### Do this:
Please edit the RAID10/XFS setup message starting at "On Thu, Mar" and ending at "as NFS/Samba storage." so that "SATA" becomes "SAS", and give that part back.

### Excerpted passage:
Re: raid10n2/xfs setup guidance on write-cache/barrier

Jessie Evangelista <jessie.evangelista@xxxxxxxxx> · Thu, 15 Mar 2012 20:06:53 +0800

On Thu, Mar 15, 2012 at 1:38 PM, Stan Hoeppner <stan@xxxxxxxxxxxxxxxxx> wrote:
> On 3/14/2012 7:30 PM, Jessie Evangelista wrote:
>> I want to create a raid10,n2 using 3 1TB SATA drives.
>> I want to create an xfs filesystem on top of it.
>> The filesystem will be used as NFS/Samba storage.
>>
>> mdadm --zero /dev/sdb1 /dev/sdc1 /dev/sdd1
>> mdadm -v --create /dev/md0 --metadata=1.2 --assume-clean
>> --level=raid10 --chunk 256 --raid-devices=3 /dev/sdb1 /dev/sdc1
>> /dev/sdd1
>
> Why 256KB for chunk size?
>
For reference, the machine has 16GB memory

I've run some benchmarks with dd trying the different chunks and 256k
seems like the sweetspot.
dd if=/dev/zero of=/dev/md0 bs=64k count=655360 oflag=direct

>
> Looks like you've been reading a very outdated/inaccurate "XFS guide" on
> the web...
>
> What kernel version?  This can make a significant difference in XFS
> metadata performance.  You should use 2.6.39+ if possible.  What
> xfsprogs version?
>

testing was done with ubuntu 10.04LTS with kernel at 2.6.32-33-server
xfsprogs at 3.1.0ubuntu1

>> mkfs -t xfs -l lazy-count=1,size=128m -f /dev/md0
>
> lazy-count=1 is currently the default with recent xfsprogs so no need to
> specify it.  Why are you manually specifying the size of the internal
> journal log file?  This is unnecessary.  In fact, unless you have
> profiled your workload and testing shows that alternate XFS settings
> perform better, it is always best to stick with the defaults.  They
> exist for a reason, and are well considered.

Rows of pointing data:
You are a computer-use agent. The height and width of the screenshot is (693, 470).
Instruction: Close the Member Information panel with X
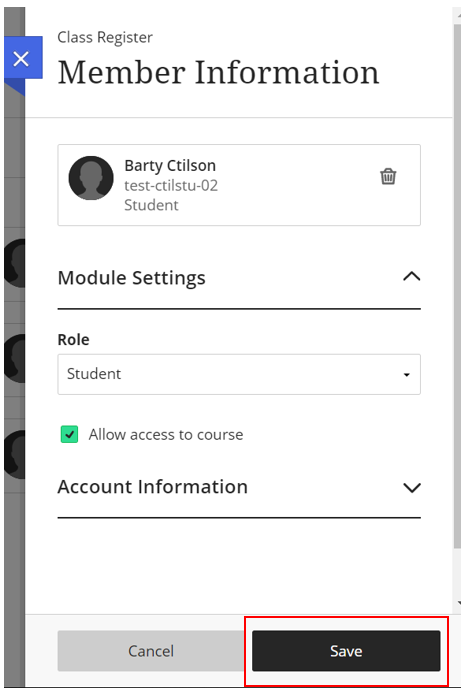[21, 58]
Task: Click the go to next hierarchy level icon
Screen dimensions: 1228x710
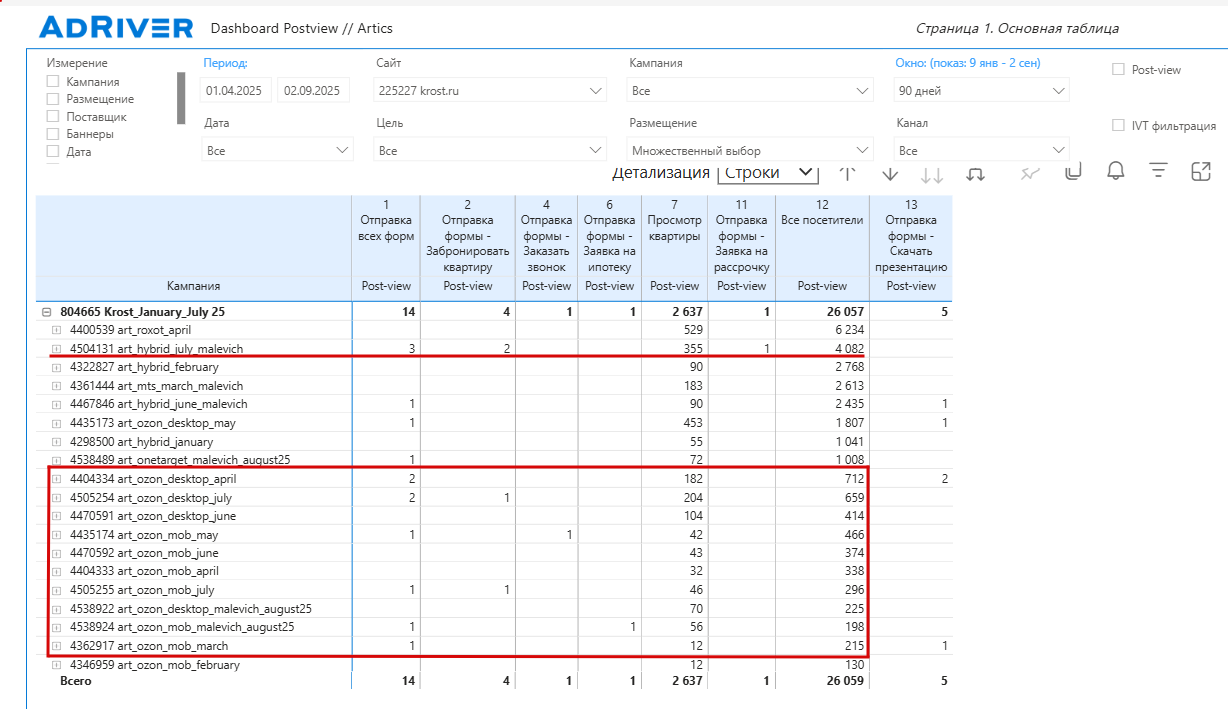Action: click(932, 173)
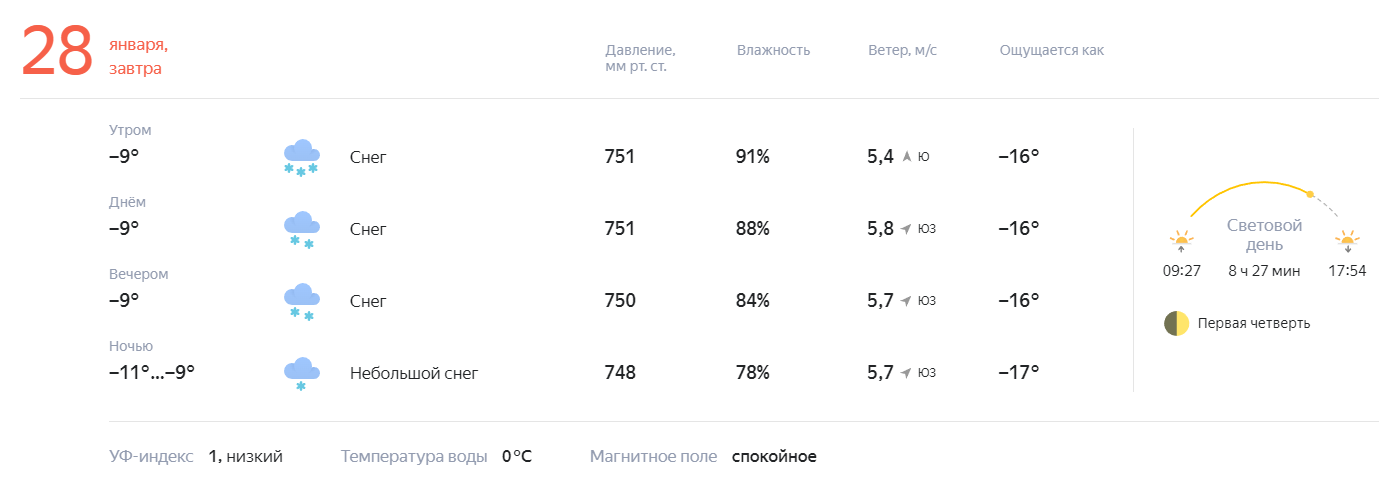Click the sunrise icon above 09:27
The image size is (1379, 487).
click(x=1182, y=242)
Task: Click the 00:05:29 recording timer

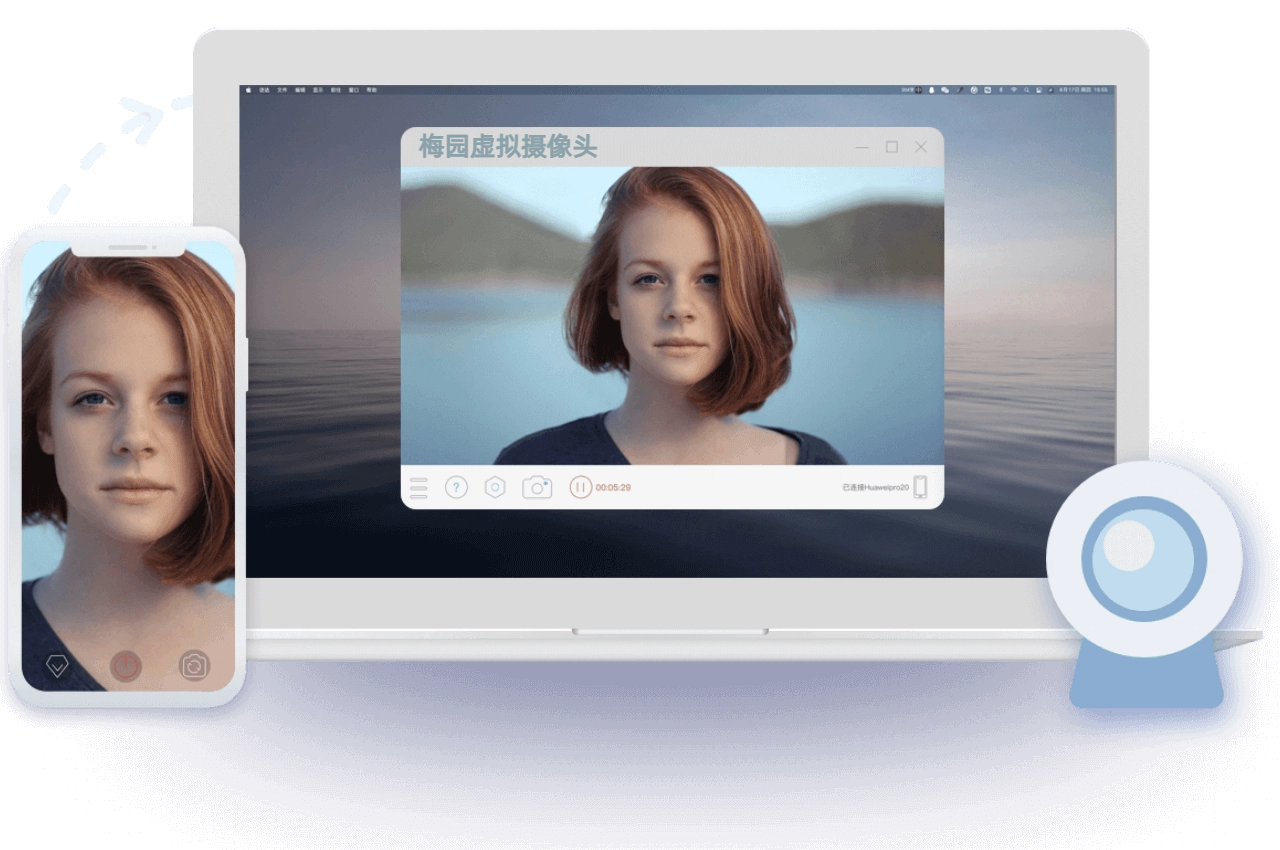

### The completed task:
On Thu, Mar 15, 2012 at 1:38 PM, Stan Hoeppner <stan@xxxxxxxxxxxxxxxxx> wrote:
> On 3/14/2012 7:30 PM, Jessie Evangelista wrote:
>> I want to create a raid10,n2 using 3 1TB SAS drives.
>> I want to create an xfs filesystem on top of it.
>> The filesystem will be used as NFS/Samba storage.